I have experienced the perception “The mind coupled with a computer infinitely amplifies its capacity to perform the basic cognitive functions. Yet, there is no configuration of microchips that replicates the intricate, vital interface between mind and emotions―a basic limitations of computers” (p. 87). I have seen this in communication with email where you cannot express emotions and cannot tell what people are trying to express because you are not face-to-face with them knowing really how they feel because you can see it in there face.

Romano, M. T. (2003). Empowering Teachers with Technology. Maryland: Rowman and Littlefield Publishing Group, Inc.

Monday, April 2, 2007

Perceptions

One of Romano’s perceptions was that the final out-come of the teaching-learning process relies heavily on how teachers handle the vast amount of information generated with the digital age. He included a profound statement “Thompson said that the successful teacher primarily manages information, not students” (p. 52). This may be true at the collegiate level but any education lower than that seems to make demands on teachers to spend more time managing students to be successful in their classrooms.

Romano (2003) stated that the master instructors in the Information Age will be those individuals who can sort through all the vast amounts of data provided by the Worldwide Web and pick out only the information that will enhance the students learning experience. This is something I am trying to improve myself by taking this class so that I can develop more effective learning communities. The words “replicas” and “referents” helped me to better understand how the quality of the experience you are trying replicate to learners is derived from the disparity between the referent and the replica. This disparity determines the fidelity of information you are trying to bring into the learners environment.

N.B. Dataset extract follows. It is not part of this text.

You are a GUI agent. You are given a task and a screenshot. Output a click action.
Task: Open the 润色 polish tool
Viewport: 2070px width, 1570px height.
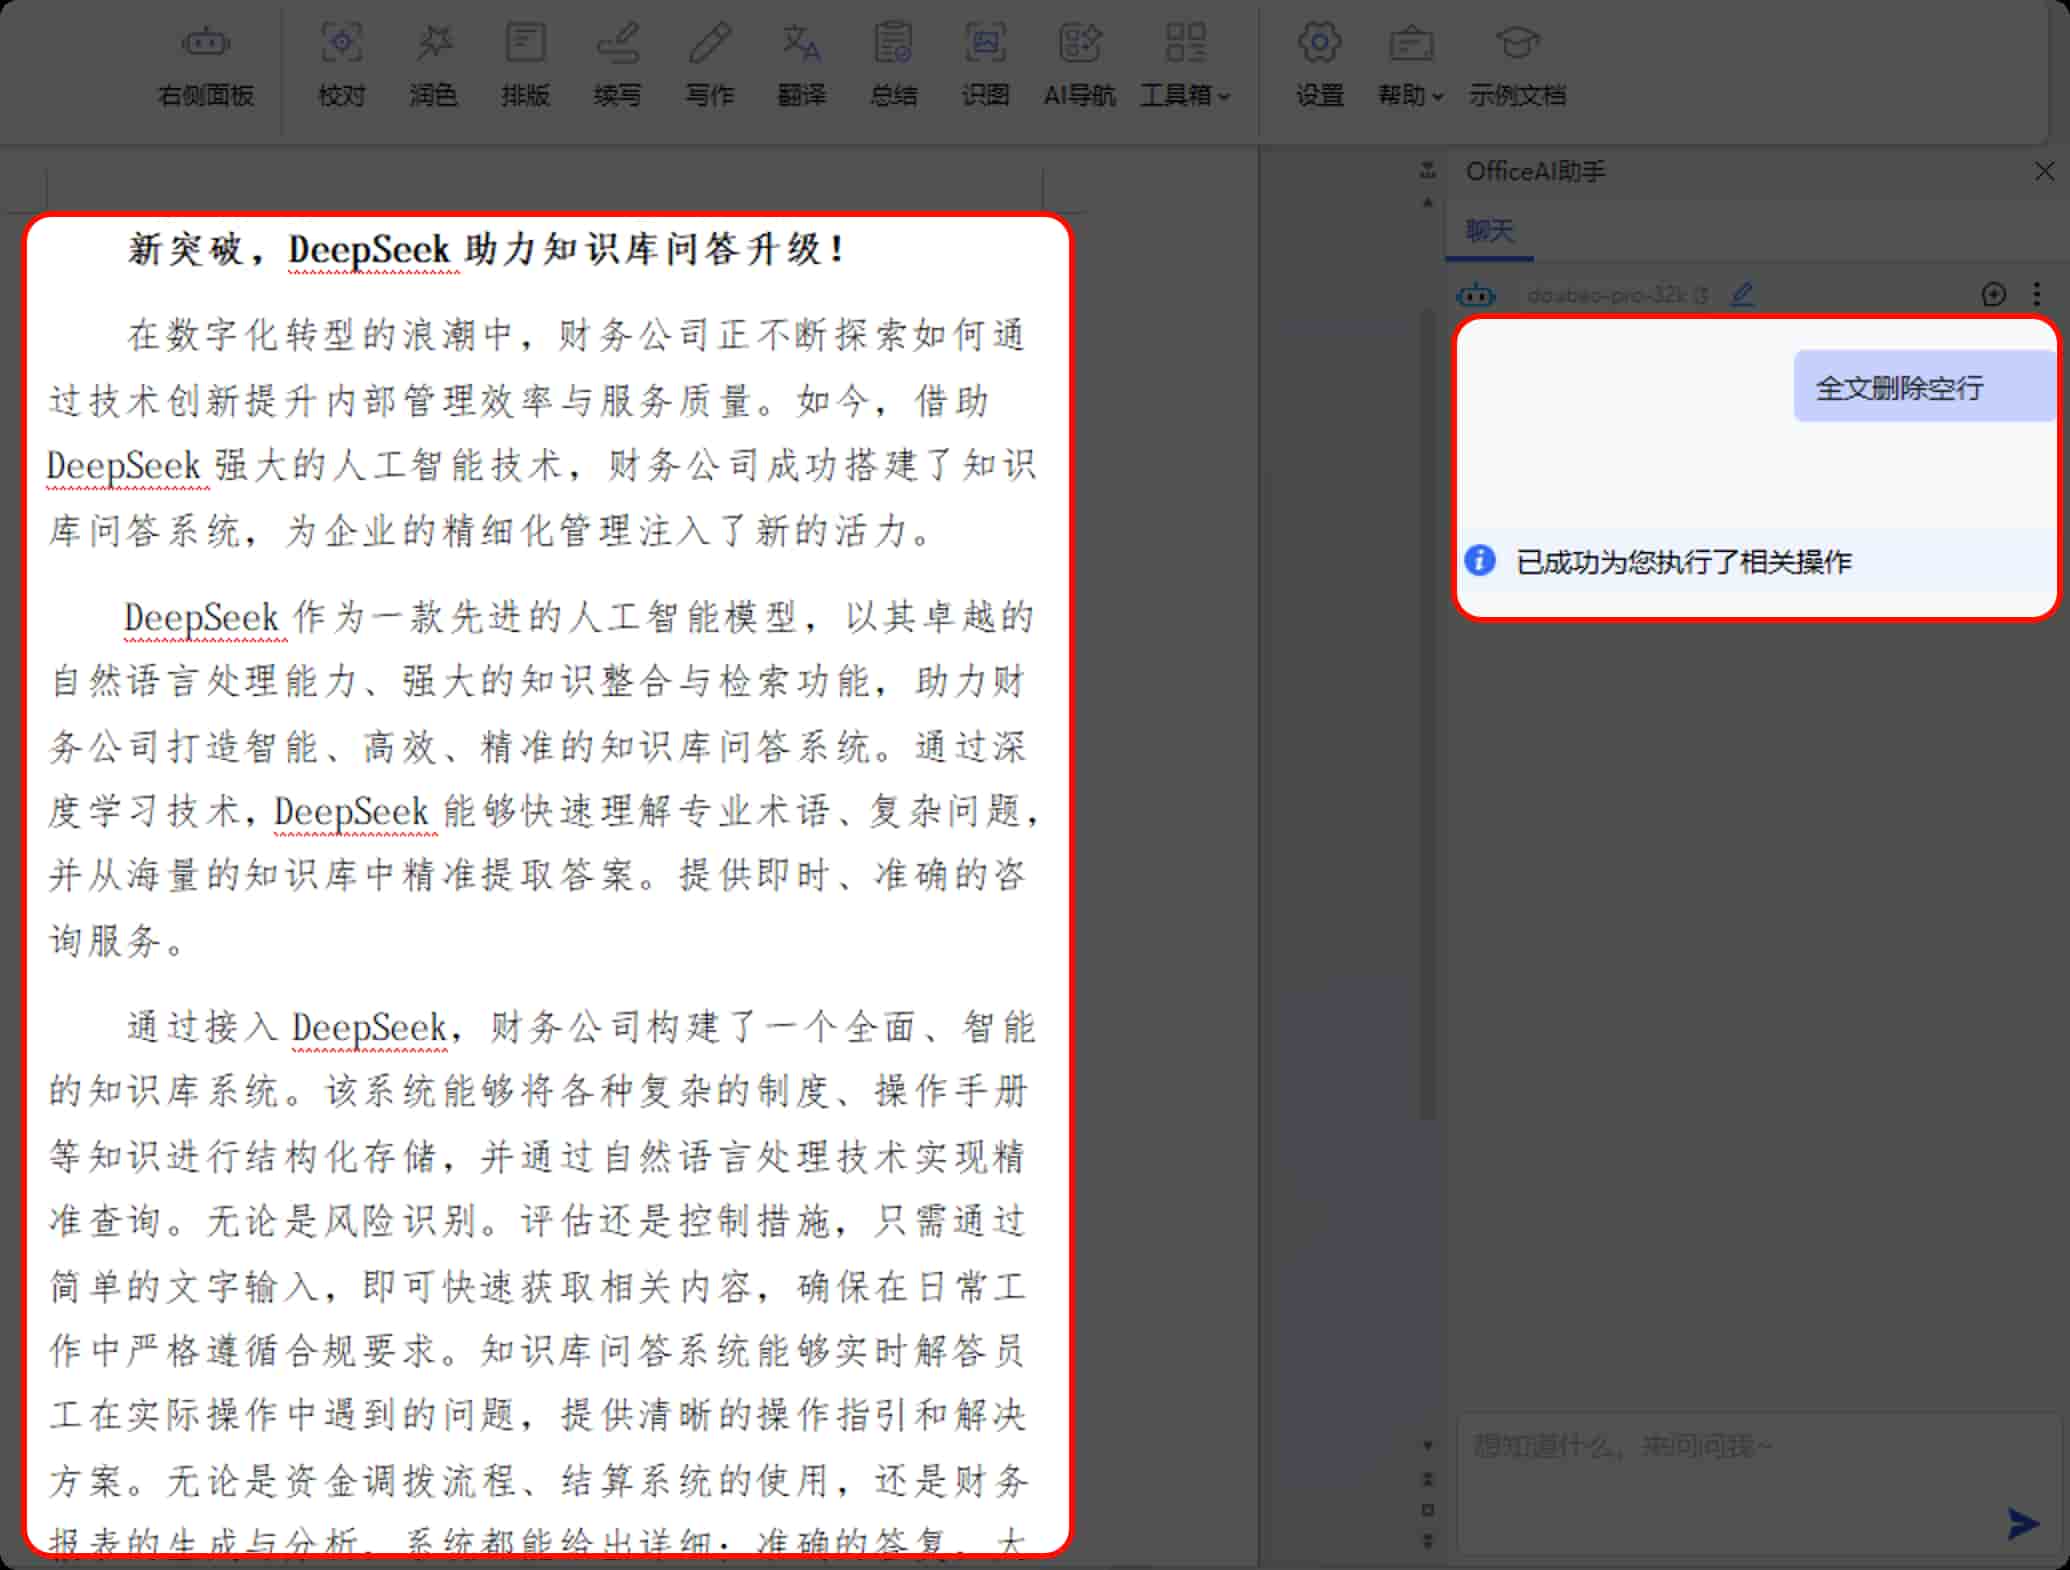click(433, 63)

Another one of Romano’s perceptions identified the fundamental level of all learning being done through the senses which consist of seeing, hearing, tasting, smelling, and feeling. In past teaching experiences, I have tried to bring in each on of the senses during the learning process. It is very difficult to always use all of the senses all the time but over the course of the whole semester different ones can be used to help students’ process information.

I think the perception presented by Romano that overwhelmed my cognitive ability to comprehend was “Human progress from the Stone Age to the Information Age resulted primarily from amplifying individuals’ capacity to function, first by empowering them with crude implements, then tools, then machines, and now technology. He later inferred that the amplifier brought about by the computer and its being able to link across the world with distribution technologies is “too awesome to contemplate” (p. 47). This would bring about a million-fold multiplication of a million-fold amplifier which is more than I can comprehend. I know that the technological knowledge we have now grow exponentially every so many years and we have not even come close to what the future could hold in technology which will effect the teacher.

Romano (2003) stated “A verbal description alone of anything that can be seen must be considered a compromise; a compromise made every day in classrooms in an age when technology makes it unnecessary” (p. 56). This is why I try to use all the visual aids I can when I teach face-to-face. I put pictures of neurotransmitters and etc. on my website and pull them up and project them on the screen in the front of the class. In addition, I use movies to show an accurate portrayal of a particular disorder we are talking about.

Creating this type of learning experience encroaches on Romano’s perception that there is enough scientific evidence “That learning is heightened when teachers create visually rich experiences, thus engaging the learner’s entire brain―rather than only half. This evidence has encouraged me to include even more visual aids and continue to use WebCT to enrich the learners experience so that both sides of their brains will be used during the learning process.

Romano, M. T. (2003). Empowering Teachers with Technology. Maryland: Rowman and Littlefield Publishing Group, Inc.